Certes, on reconnaît des éléments, plus ou moins intemporels, qui composent les tubes de l'époque. Mais la personnalité de Rebecca Taylor emporte tout sur son passage. Fidèle à son nom de scène, elle compose des hymnes pour remonter le moral, pour (re)conquérir le monde. On a le droit de se méfier de l'enthousiasme délirant de la presse britannique qui a une forte tendance au chauvisme. Elle nous dit que Prioritise Pleasure est le meilleur disque de 2021, c'est un chouia exagéré (c'est The Turning Wheel, le disque de l'année), mais juste un chouia. On retrouvera Self Esteem dans le top 10 en fin d'année ici même, pour sûr.

 


 

Deafheaven - Infinite Granit

On le sentait depuis le départ, le black métal n'a jamais été qu'une phase pour Deafheaven. Leur vraie passion, c'est le shoegaze. Il fallait donc que les derniers oripeaux de métal soient définitivement ôtés pour que le groupe se dévoile.
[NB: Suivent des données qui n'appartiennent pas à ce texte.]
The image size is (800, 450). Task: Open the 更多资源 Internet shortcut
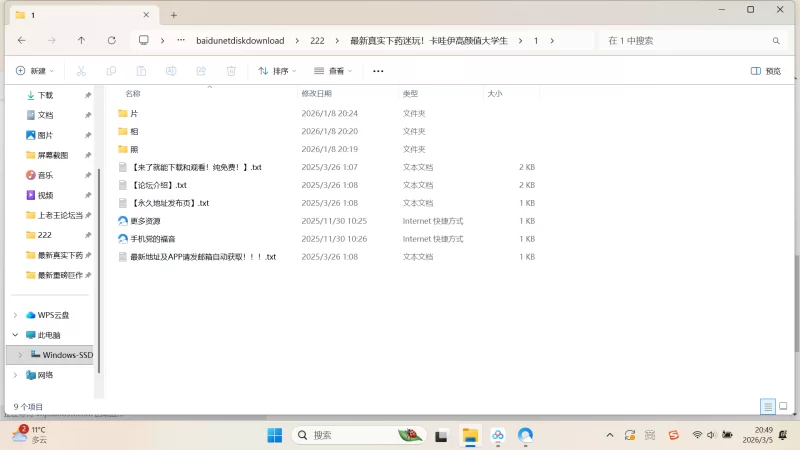pos(145,221)
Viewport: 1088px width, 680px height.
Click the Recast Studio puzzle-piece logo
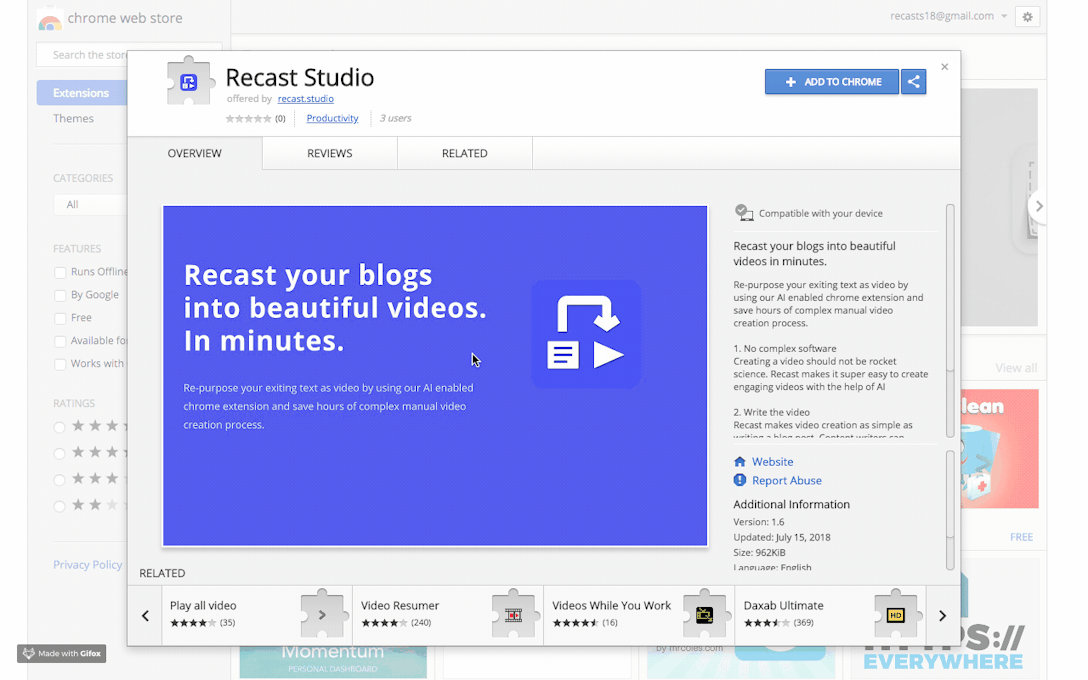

Problème : sans le métal, il ne reste plus grand-chose pour différencier cette musique du tout-venant du genre. Rien n'accroche, c'est tiède au possible. C'est du shoegaze, certes, une énième très pâle imitation de Slowdive ou de Hum. Des albums comme Infinite Granit, il en existe des tonnes depuis les années 90, bien meilleurs de surcroît.

 


 

Halsey - If I Can't Have Love, I Want Power

C'est le coup de poker de 2021, celui qu'on attendait davantage du côté de Poppy. Mais ce n'est pas plus mal que ce soit une pop star mainstream aussi connue que Halsey qui donne le coup de pied dans la fourmilière. Elle est allée chercher pile celui qu'il fallait pour produire son nouveau disque : Trent Reznor (et Atticus Ross, les deux sont inséparables désormais). Tant qu'à avoir le son industriel des années 90, autant aller chercher l'original.

Le résultat est impressionnant dès les premières secondes. Ca pourrait ne pas marcher, Halsey a encore les tics des tubes pour Tik Tok, sa voix est toujours à la limite, certains refrains sont à deux doigts de déraper. Et pourtant, l'alchimie fonctionne, c'est de l'électro pop industriel, avec, en prime, et ce n'est pas rien, une vraie personnalité. C'est assez féroce, avec des moments de fragilité franchement inattendue. S'il y a un "défaut", c'est que c'est un peu court, on en redemande.

 


 

Low - HEY WHAT

Ah, n'est-ce pas merveilleux de voir un groupe qui, trente ans après sa création, continue à se réinventer sans se perdre ? Le duo de Low n'a plus rien à prouver depuis longtemps. Les grands disques et les chefs-d'oeuvre jalonnent sa discographie, aucun ratage n'est à déplorer. Et pourtant, Low va toujours plus loin et trouve de nouvelles pistes sonores. L'album précédent, Double Negative, était une vraie révolution. La musique qui s'y déployait repoussait les limites du "bruit agréable", le noise rock était tout chamboulé.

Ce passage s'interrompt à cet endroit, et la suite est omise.